# Goal of the exercise
Edit the passage on carbon nanotubes by rewriting everything from "Carbon nanotubes are attractive" down to "and applied research." with "forward-looking" changed to "visionary".

Carbon nanotubes are hollow cylinders of graphite about a nanometer in diameter. They form spontaneously in vapor from arc welding, and can also be manufactured. The molecular structure of their cross-linked atoms somewhat resembles the pattern of a cyclone fence. Wrapped around a hollow space, the thin sheets create narrow tubes that are more strong than dense.
Carbon nanotubes are attractive for bioengineering due to their potential to be chemically compatible with living tissue. This interdisciplinary research at the laboratory takes place in the Center for Micro and Nano Technology, where such cross-cutting challenges are the norm. Director Anantha Krishnan, Chahine's mentor, calls the center's 50 technical members "quite a forward-looking group." Their contributions can be found in a variety of lab programs, from weapons and fusion energy to sensing and high-speed optical data acquisition. Besides intellectual capital, the center houses capabilities such as a class 100 clean room that can pattern silica, glass and polymers. Overall, activities there are split between emerging and applied research.
Collaborations often involve Stanford and the Berkeley and Davis campuses of the University of California; UC researchers at campuses in Irvine, Santa Barbara and Los Angeles; and more far-flung institutions such as the University of Illinois at Champaign-Urbana and MIT.

Saved entries
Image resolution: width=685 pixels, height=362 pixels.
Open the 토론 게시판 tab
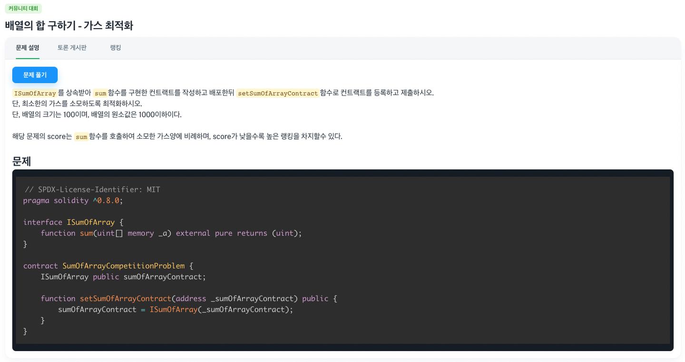click(72, 48)
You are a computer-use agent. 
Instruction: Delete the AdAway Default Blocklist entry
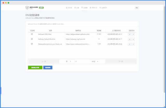[x=133, y=39]
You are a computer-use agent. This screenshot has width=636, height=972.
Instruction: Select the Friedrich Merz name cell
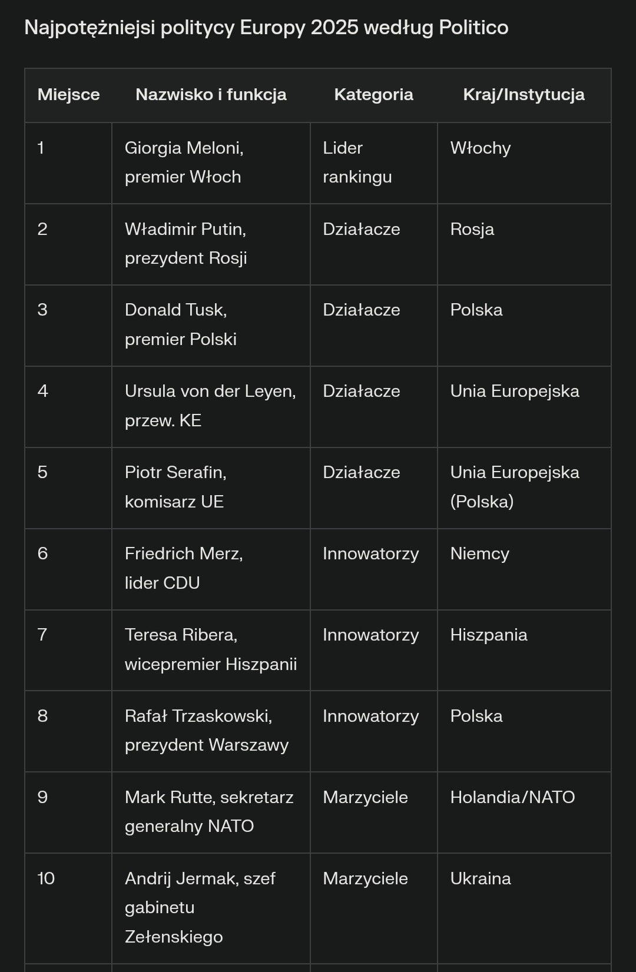click(x=184, y=568)
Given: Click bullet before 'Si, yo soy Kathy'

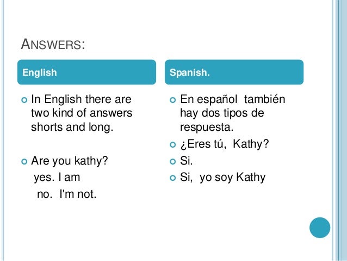Looking at the screenshot, I should tap(172, 178).
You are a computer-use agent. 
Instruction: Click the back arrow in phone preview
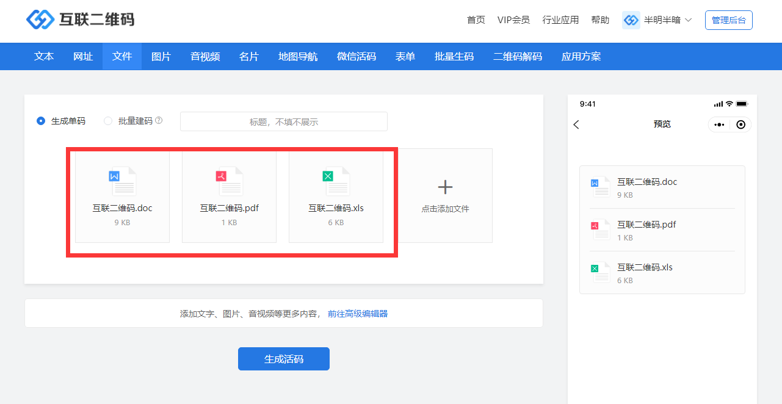pyautogui.click(x=577, y=124)
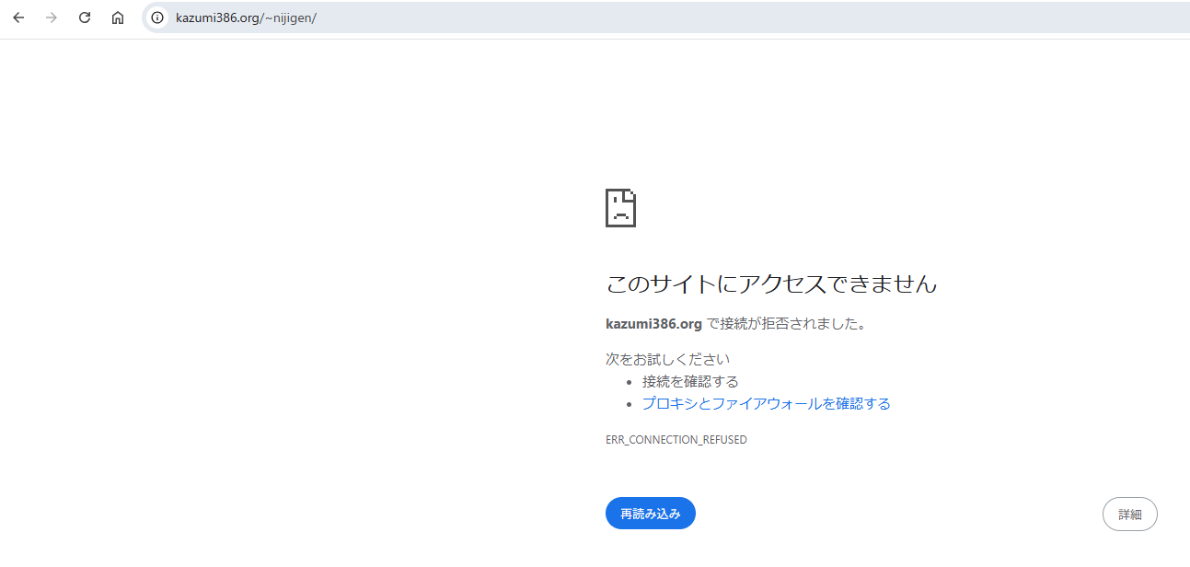Click the bullet before the proxy link
Viewport: 1190px width, 567px height.
(x=629, y=404)
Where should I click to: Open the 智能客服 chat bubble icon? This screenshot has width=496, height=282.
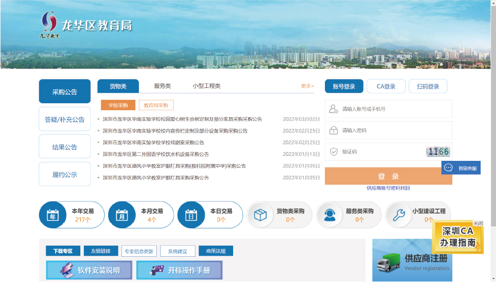click(x=448, y=168)
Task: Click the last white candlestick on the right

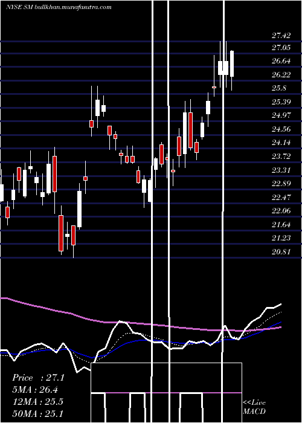Action: (x=231, y=63)
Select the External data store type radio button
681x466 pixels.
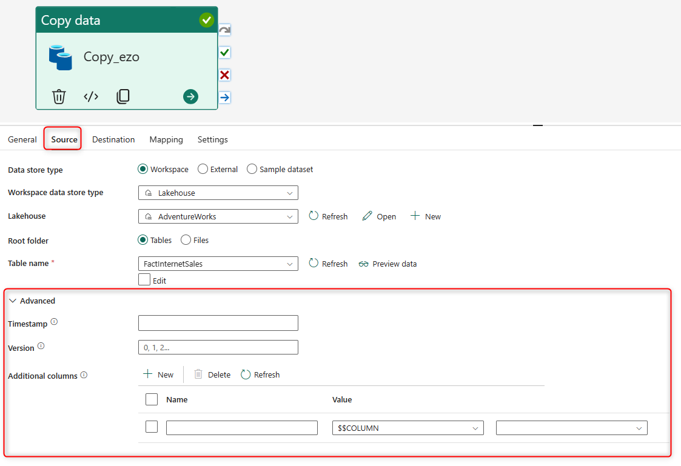(203, 169)
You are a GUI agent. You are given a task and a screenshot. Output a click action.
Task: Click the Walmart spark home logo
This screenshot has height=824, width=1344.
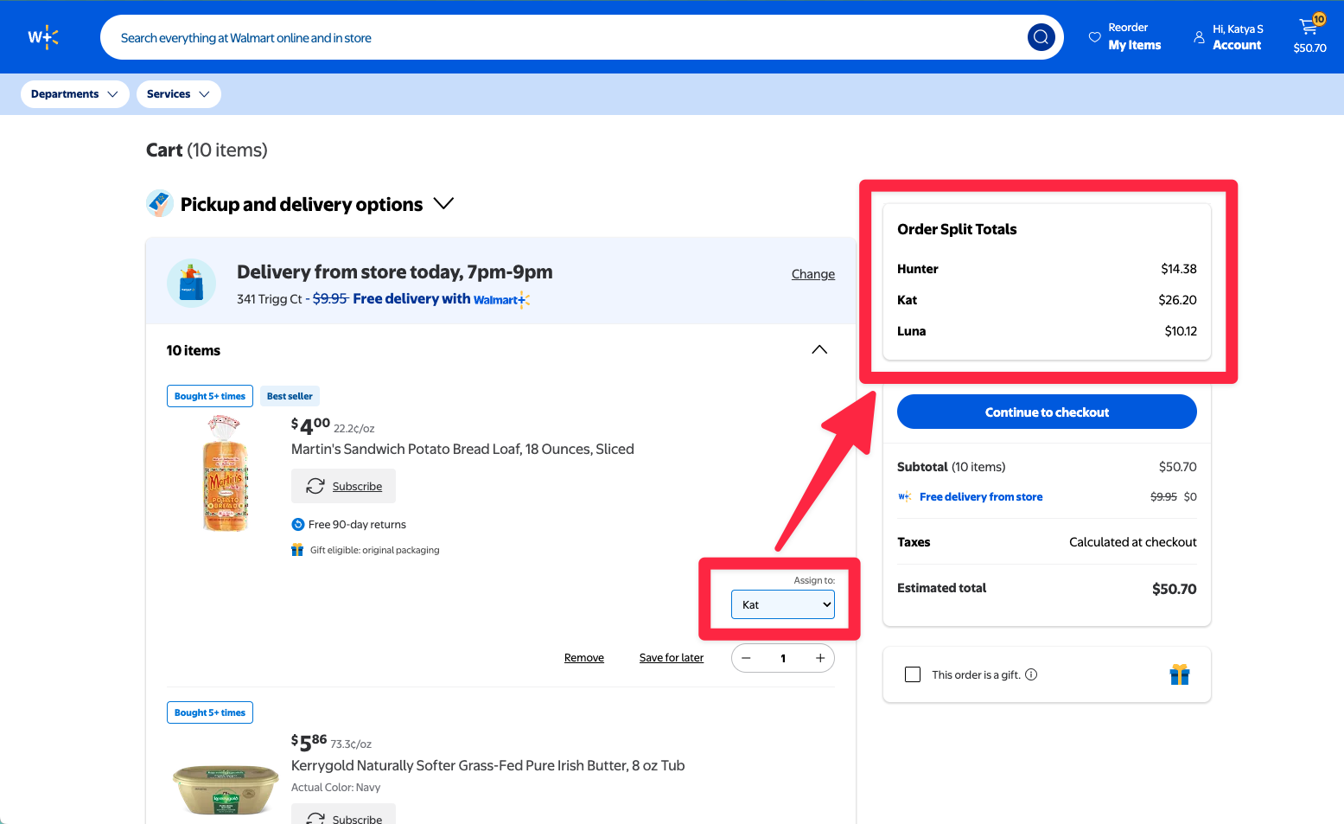pos(43,36)
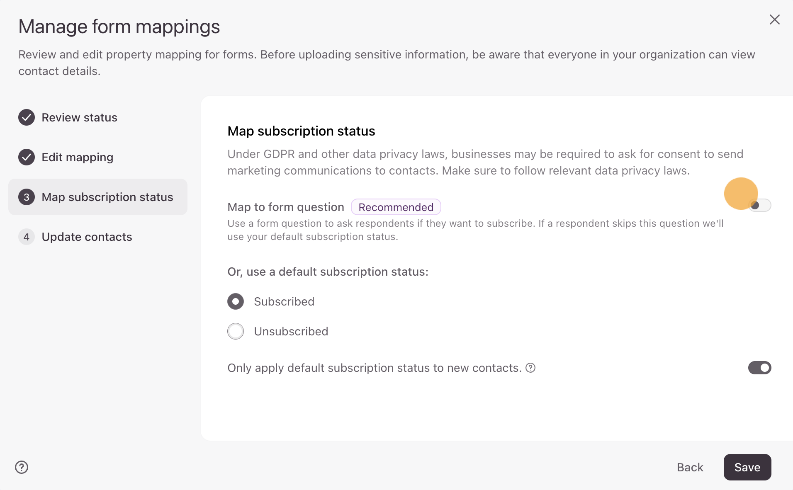The image size is (793, 490).
Task: Enable the Map to form question toggle
Action: click(x=759, y=205)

# Problem solution
Carbon nanotubes are attractive for bioengineering due to their potential to be chemically compatible with living tissue. This interdisciplinary research at the laboratory takes place in the Center for Micro and Nano Technology, where such cross-cutting challenges are the norm. Director Anantha Krishnan, Chahine's mentor, calls the center's 50 technical members "quite a visionary group." Their contributions can be found in a variety of lab programs, from weapons and fusion energy to sensing and high-speed optical data acquisition. Besides intellectual capital, the center houses capabilities such as a class 100 clean room that can pattern silica, glass and polymers. Overall, activities there are split between emerging and applied research.